Les juges considèrent que ces actes sont constitutifs de manquements fautifs engageant la responsabilité du praticien qu’ils condamnent au versement d’une indemnité de 12 000 €.
Sur le plan pénal
Dans la dernière affaire, largement médiatisée, de nombreux patients, victimes de soins non conformes, ont porté plainte devant la juridiction pénale pour mutilations volontaires de dents saines sans consentement préalable.
A l’issue d’un contrôle de la CPAM, d’une enquête pénale et d’expertises individuelles, les prévenus ont été condamnés par le Tribunal Correctionnel à de la prison ferme sans aménagement de peine avec mandat de dépôt immédiat compte tenu de la gravité des faits.
Outre de nombreux chefs d’accusation, les juges ont retenu la qualification de mutilations volontaires. Ils considèrent que "les dévitalisations massives de dents ont été pratiquées sans aucune raison thérapeutique avérée, de façon abusive et contraire à l’intérêt du patient. Ces dévitalisations s’apparentent à des mutilations dès lors que leur effet est d’éliminer la pulpe donc le système d’irrigation de la dent et de la condamner définitivement, sans possibilité de retour en arrière".

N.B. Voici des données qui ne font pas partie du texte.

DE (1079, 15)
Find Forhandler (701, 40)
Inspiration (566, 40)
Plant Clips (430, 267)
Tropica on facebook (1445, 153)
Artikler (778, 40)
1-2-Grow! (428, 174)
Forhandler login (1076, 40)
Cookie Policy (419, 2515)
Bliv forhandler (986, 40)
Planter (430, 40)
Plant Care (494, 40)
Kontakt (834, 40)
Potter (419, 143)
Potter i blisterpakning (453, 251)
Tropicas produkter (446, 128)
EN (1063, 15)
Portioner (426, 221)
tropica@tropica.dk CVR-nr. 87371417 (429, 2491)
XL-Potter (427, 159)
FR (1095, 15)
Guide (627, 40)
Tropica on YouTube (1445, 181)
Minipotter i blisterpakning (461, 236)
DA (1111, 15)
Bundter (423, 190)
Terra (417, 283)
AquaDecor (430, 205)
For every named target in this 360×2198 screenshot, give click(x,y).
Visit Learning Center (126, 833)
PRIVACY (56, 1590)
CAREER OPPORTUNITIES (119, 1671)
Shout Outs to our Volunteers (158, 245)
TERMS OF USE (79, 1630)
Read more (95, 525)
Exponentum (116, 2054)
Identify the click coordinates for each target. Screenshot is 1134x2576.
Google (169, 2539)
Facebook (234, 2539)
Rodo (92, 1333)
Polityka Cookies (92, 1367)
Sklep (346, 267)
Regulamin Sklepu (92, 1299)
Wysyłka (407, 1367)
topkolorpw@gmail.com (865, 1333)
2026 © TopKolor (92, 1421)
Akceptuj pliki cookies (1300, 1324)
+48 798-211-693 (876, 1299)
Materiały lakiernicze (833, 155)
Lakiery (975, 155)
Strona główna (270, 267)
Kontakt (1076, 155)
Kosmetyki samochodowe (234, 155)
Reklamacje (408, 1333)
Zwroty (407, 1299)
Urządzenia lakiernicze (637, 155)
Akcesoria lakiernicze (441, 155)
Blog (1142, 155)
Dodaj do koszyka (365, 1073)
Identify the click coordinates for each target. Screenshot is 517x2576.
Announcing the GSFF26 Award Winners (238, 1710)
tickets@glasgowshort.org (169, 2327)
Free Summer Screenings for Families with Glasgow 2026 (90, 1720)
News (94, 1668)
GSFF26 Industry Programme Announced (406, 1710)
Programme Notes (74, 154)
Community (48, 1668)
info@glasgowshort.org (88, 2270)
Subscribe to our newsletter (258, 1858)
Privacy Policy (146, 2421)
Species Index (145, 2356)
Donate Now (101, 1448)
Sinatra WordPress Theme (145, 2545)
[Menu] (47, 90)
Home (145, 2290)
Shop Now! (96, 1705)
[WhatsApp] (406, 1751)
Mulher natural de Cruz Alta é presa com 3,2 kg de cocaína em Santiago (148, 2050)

Ces actes sont contraires à l’article 16-1 du Code civil
"Chacun a droit au respect de son corps. Le corps humain est inviolable".
En l’espèce, la dévitalisation massive des dents et leur taille constituent des violences qualifiables de mutilations et sanctionnables en tant que telles du fait de :
- la systématisation du plan de traitement,
- du nombre très important de patients,
- de la posture mercantile des chirurgiens-dentistes.
Par cette décision exemplaire, les juges ont voulu mettre un terme aux dérives de certains praticiens peu scrupuleux.
Quelles conséquences pour l'assureur ?
S’agissant de violences et de mutilations volontaires, l’assureur n’a pas vocation à intervenir et garantir les praticiens mis en cause en vertu des dispositions de l’article L.113-1 du Code des assurances qui dispose :
"Les pertes et les dommages occasionnés par des cas fortuits ou causés par la faute de l'assuré sont à la charge de l'assureur, sauf exclusion formelle et limitée contenue dans la police. Toutefois, l'assureur ne répond pas des pertes et dommages provenant d'une faute intentionnelle ou dolosive de l'assuré".
Par ailleurs, la faute intentionnelle des assurés constitue une faute dolosive. En effet, elle rend inéluctable la réalisation du dommage et fait disparaître l’aléa inhérent au contrat d’assurance. En l'espèce, les dévitalisations injustifiées ont entraîné un dommage voulu, supprimant ainsi l’aléa propre à tout contrat d’assurance.